Best and brightest of us...
This guy is great. by the way he talks so fast for a non-native speaker I had to rewind a couple of times.
There is a button in youtube for speed control. Have you tried that?
That was really good to hear. I have to speak at same level, so your oration here is an excellent help. Thank you.
UA-cam is kinda my hangout place. And this is one of the best videos I have watched this year!
Kevin, Thanks a lot for the talk, it was very informative.
my pleasure - glad you liked it
Great talk! Thanks
This is a great talk. Thanks, Kevin. At 27:23, are the Backup OR's literally on standby? That is, are they not processing requests at all? If so, what impact have you seen from transitioning to the Backup OR's? If not, do you ever run out of memory on a single machine? Furthermore is state shared across machines in this case?
This is the most understandable video I have watched on this topic.
If you think about it, every system is (broadly understood: often the users or even developers are part of the system) taking in facts about the world, doing some sort of analysis and then taking action.
this one simple principle will build you a career in any engineering field you choose.
You nailed it !!!!!!!!
good
Nice job. My 2 cents: If you're not measuring wire latency, and you are committing a lot of complexity to measure microsecond latency, than really your RTT latency is in the milliseconds, probably 5-10 milliseconds if you are cohosted at the exchange. Better focus on measuring and optimizing millisecond latency and ignore the microseconds until you have some spare time and budget.
In todays trading infrastructure, there is nothing that takes millisecond, if you are that slow you lost. Trading on FPGA are measured in tens of ns, algos right now hover around 1 microsecond.
As they say , to gather the crowd you must have low quality .
This quality content is high quality ,i dont know whether its good or bad for you
What is meant by warm up ? ELI5
Its about cache warming up aka you want your software and data to be in processor cache L1/2/3 not in the main memory like RAM which is very slow
Very bad answer about security issues. But great video and nice job presenting
Respectfully, if you want low latency, why Java? I'm not saying Java cannot be fast, but it's got more obstacles in achieving that compared with many other choices, in my opinion.

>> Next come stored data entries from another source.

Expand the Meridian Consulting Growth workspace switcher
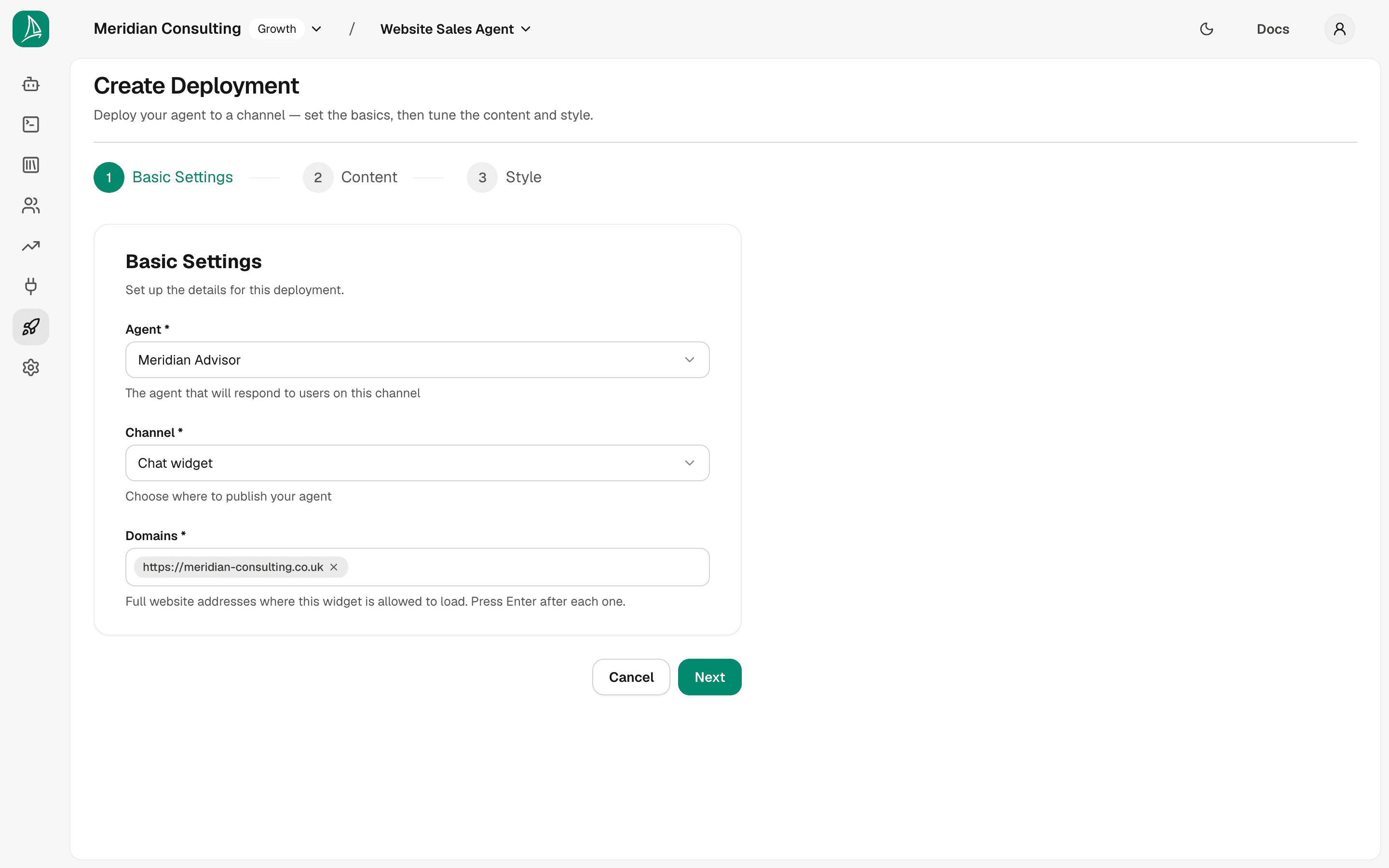 tap(208, 29)
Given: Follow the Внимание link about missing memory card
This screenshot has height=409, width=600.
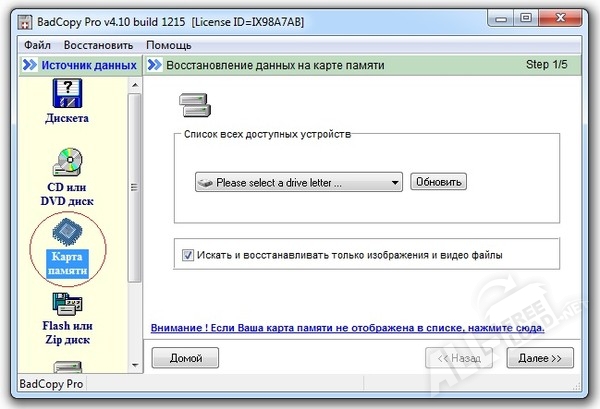Looking at the screenshot, I should pyautogui.click(x=347, y=327).
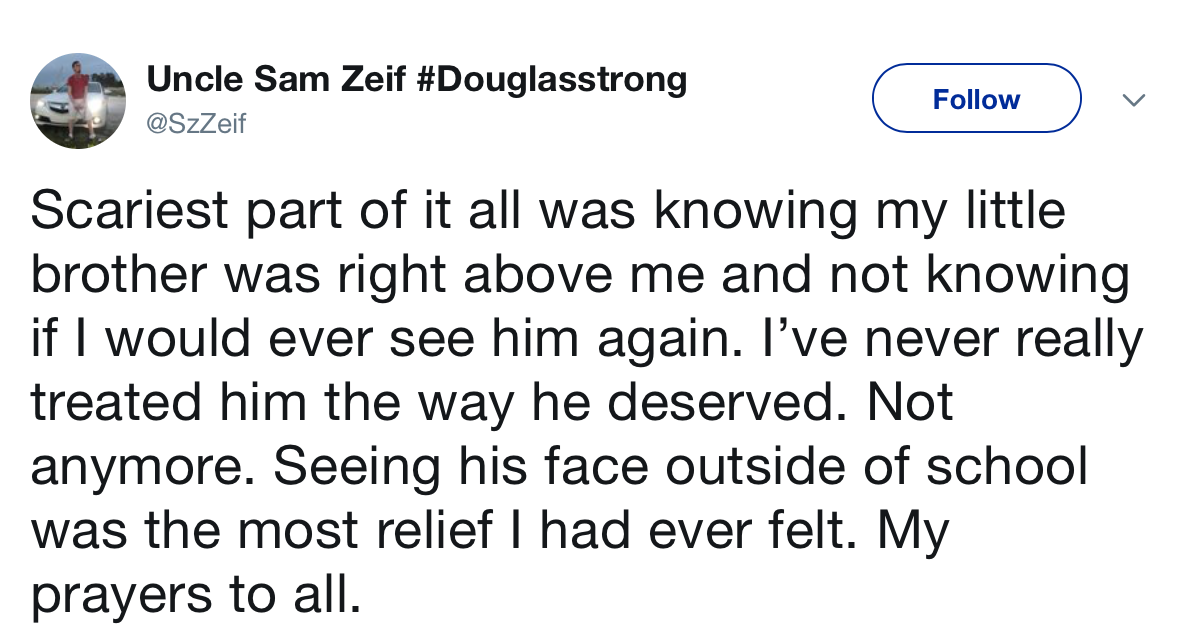This screenshot has height=630, width=1200.
Task: Visit the @SzZeif handle link
Action: coord(196,124)
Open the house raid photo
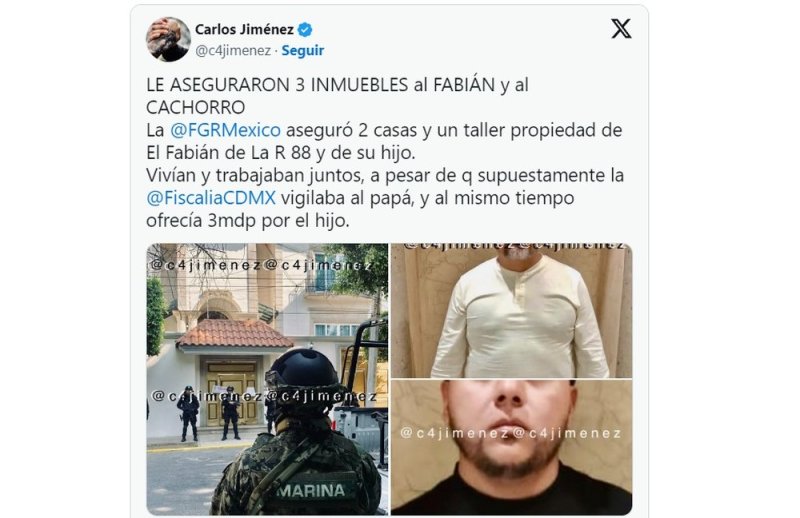The height and width of the screenshot is (518, 800). (267, 379)
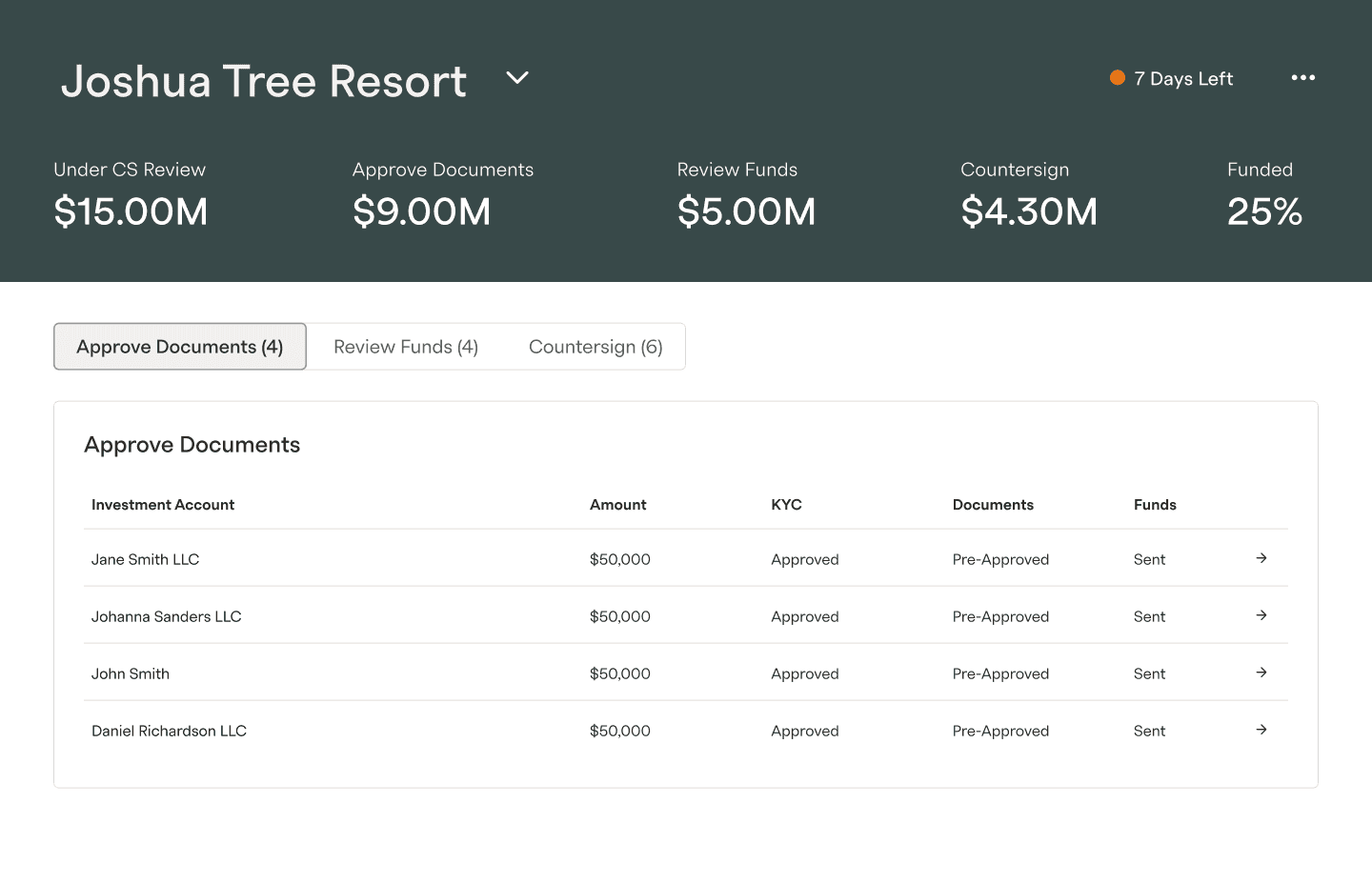Click the arrow for Jane Smith LLC

[x=1261, y=558]
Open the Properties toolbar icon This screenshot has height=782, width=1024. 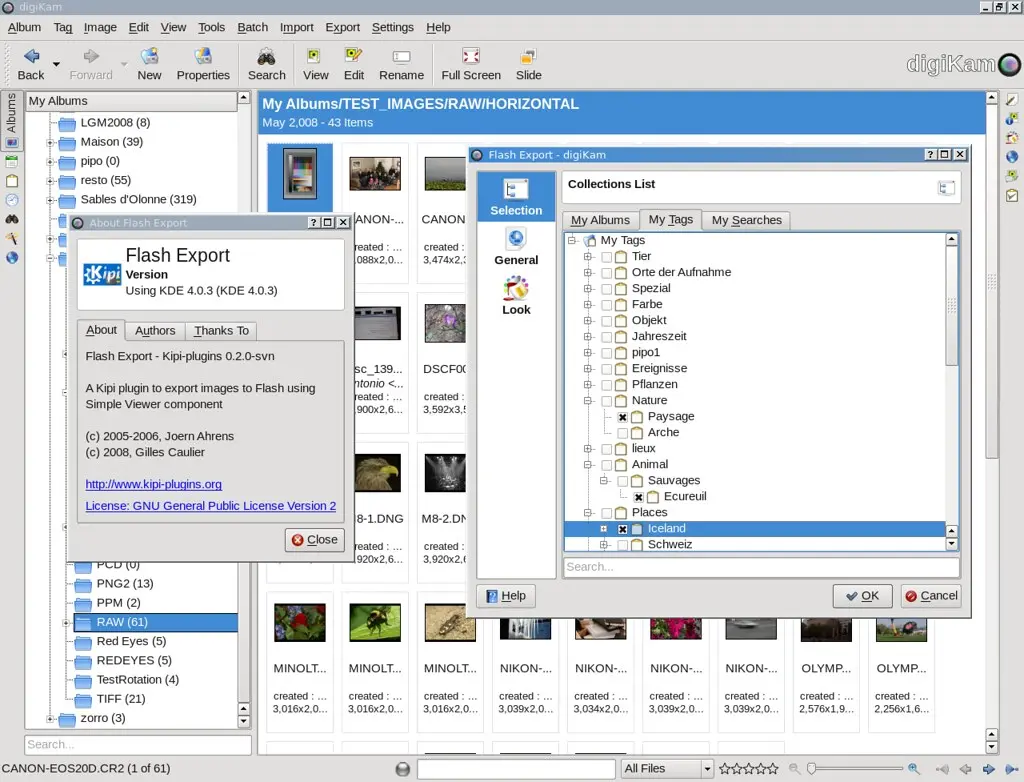(203, 57)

That's a great question. Think of cost (both opportunity and money). If you were starting at the beginning with 0 staff and 0 code, and talking extreme low latency, you might make different choices. But if you've got a large existing code base and a staff of Java programmers, it is easier/faster to tune the existing code. Tuning is faster and cheaper, although not perfect. I'm a C++ guy, and I'd love to walk into a client's operation and tell them they made a bad choice and need to replace/retrain their staff and rewrite their code. But I'd probably be wrong in the short term, and perhaps even be wrong in the long term.
@@JohnJonesJMJAtlanta I work in the HFT industry. The words "extreme low latency" and software don't go together anymore. If one is talking ultra low latency and having a software solution, they a) Don't have an ultra low latency system, and b) They have lost out to the competition. Most serious firms have any thing that needs to be blazing fast (think firing orders, canceling orders) on FPGA's now. Things happen at nanosecond level latencies now, and firms can lose out trades within a few nanoseconds of difference.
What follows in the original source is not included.